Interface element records
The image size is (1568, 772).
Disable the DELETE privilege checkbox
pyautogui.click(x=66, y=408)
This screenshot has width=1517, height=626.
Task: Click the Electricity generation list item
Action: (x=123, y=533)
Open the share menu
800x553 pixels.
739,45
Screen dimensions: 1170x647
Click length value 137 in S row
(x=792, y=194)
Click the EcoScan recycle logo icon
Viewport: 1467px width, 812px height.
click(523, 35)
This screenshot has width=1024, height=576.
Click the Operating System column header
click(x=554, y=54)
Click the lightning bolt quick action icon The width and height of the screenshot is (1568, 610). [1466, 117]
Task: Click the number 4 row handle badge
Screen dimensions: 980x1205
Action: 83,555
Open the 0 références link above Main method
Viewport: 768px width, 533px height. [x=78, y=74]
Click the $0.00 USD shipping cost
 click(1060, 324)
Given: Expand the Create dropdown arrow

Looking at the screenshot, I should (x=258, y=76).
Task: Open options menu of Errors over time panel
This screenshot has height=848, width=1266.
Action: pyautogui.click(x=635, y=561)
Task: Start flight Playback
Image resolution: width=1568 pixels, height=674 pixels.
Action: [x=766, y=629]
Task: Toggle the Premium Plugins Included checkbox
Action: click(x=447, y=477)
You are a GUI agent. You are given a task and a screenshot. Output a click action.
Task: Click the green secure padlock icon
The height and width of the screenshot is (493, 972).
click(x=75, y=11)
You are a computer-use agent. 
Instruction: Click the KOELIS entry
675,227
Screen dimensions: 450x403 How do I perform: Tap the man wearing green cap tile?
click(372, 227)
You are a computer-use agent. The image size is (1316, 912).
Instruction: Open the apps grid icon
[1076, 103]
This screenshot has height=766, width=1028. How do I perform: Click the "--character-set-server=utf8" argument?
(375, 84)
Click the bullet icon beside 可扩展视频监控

TASK BRIEF:
Reproduce each of the items above verbatim, line for line.

THE OUTPUT:
The image size is (1568, 772).
Disable the DELETE privilege checkbox
pyautogui.click(x=66, y=408)
This screenshot has width=1517, height=626.
Task: Click the Electricity generation list item
Action: (x=123, y=533)
Open the share menu
800x553 pixels.
739,45
Screen dimensions: 1170x647
Click length value 137 in S row
(x=792, y=194)
Click the EcoScan recycle logo icon
Viewport: 1467px width, 812px height.
click(523, 35)
This screenshot has width=1024, height=576.
Click the Operating System column header
click(x=554, y=54)
Click the lightning bolt quick action icon The width and height of the screenshot is (1568, 610). [1466, 117]
Task: Click the number 4 row handle badge
Screen dimensions: 980x1205
Action: 83,555
Open the 0 références link above Main method
Viewport: 768px width, 533px height. [x=78, y=74]
Click the $0.00 USD shipping cost
 click(1060, 324)
Given: Expand the Create dropdown arrow

Looking at the screenshot, I should (x=258, y=76).
Task: Open options menu of Errors over time panel
This screenshot has height=848, width=1266.
Action: pyautogui.click(x=635, y=561)
Task: Start flight Playback
Image resolution: width=1568 pixels, height=674 pixels.
Action: [x=766, y=629]
Task: Toggle the Premium Plugins Included checkbox
Action: click(x=447, y=477)
You are a GUI agent. You are given a task and a screenshot. Output a click action.
Task: Click the green secure padlock icon
The height and width of the screenshot is (493, 972).
click(x=75, y=11)
You are a computer-use agent. 
Instruction: Click the KOELIS entry
675,227
Screen dimensions: 450x403 How do I perform: Tap the man wearing green cap tile?
click(372, 227)
You are a computer-use agent. The image size is (1316, 912).
Instruction: Open the apps grid icon
[1076, 103]
This screenshot has height=766, width=1028. How do I perform: Click the "--character-set-server=utf8" argument?
(375, 84)
Click the bullet icon beside 可扩展视频监控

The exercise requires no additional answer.